Le langage a ainsi une triple dimension, laquelle est perturbée dans l’aphasie :

- Sociale : l’individu est immédiatement considéré comme un être de compréhension, partenaire d’un réseau de communication.

- Psychologique : le langage assure le développement de la personne, il l’aide à se construire comme un sujet à la fois semblable et différent.

- Cognitive : le langage construit et donne accès aux connaissances et à la représentation. Il organise ces dernières, les hiérarchise, les construit en multiples réseaux mobilisables selon les situations.

Ces trois dimensions, indispensables à la construction du développement identitaire du sujet, rendent alors particulièrement compte de la problématique majeure d’identité rencontrée chez les patients aphasiques.

En raison de son aphasie, le langage de Mr L. est particulièrement touché dans les trois dimensions précédemment citées.

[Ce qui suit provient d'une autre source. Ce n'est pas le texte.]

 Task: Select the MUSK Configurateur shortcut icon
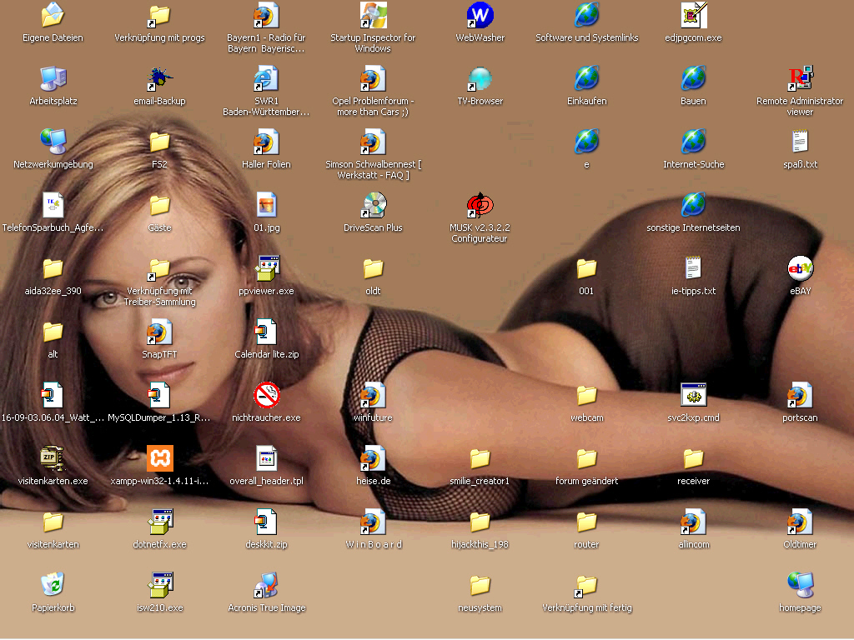click(x=480, y=207)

D’un point de vue social, il apparaît difficile pour lui d’entrer en relation avec les autres. Se sentant incapable de communication il a alors tendance à couper tout échange. Un tel comportement peut amener les autres individus à le considérer comme incapable de compréhension et de socialisation. D’un point de vue psychologique, le fait qu’il ne puisse exprimer verbalement ses ressentis, sensations, pensées ou ses idées représente un frein à sa reconstruction identitaire personnelle.

Il ne peut mettre des mots et donc du lien sur ses émotions internes. Le psychomotricien utilise alors préférentiellement le corps comme outil de travail pour amener le patient à s’exprimer d’une autre manière que par la parole. Enfin, l’atteinte du langage au niveau cognitif gêne Mr L. dans ses facultés de représentation mentale et de réutilisation des connaissances emmagasinées. Il est donc important de travailler autour de ces trois dimensions du langage en pratique psychomotrice.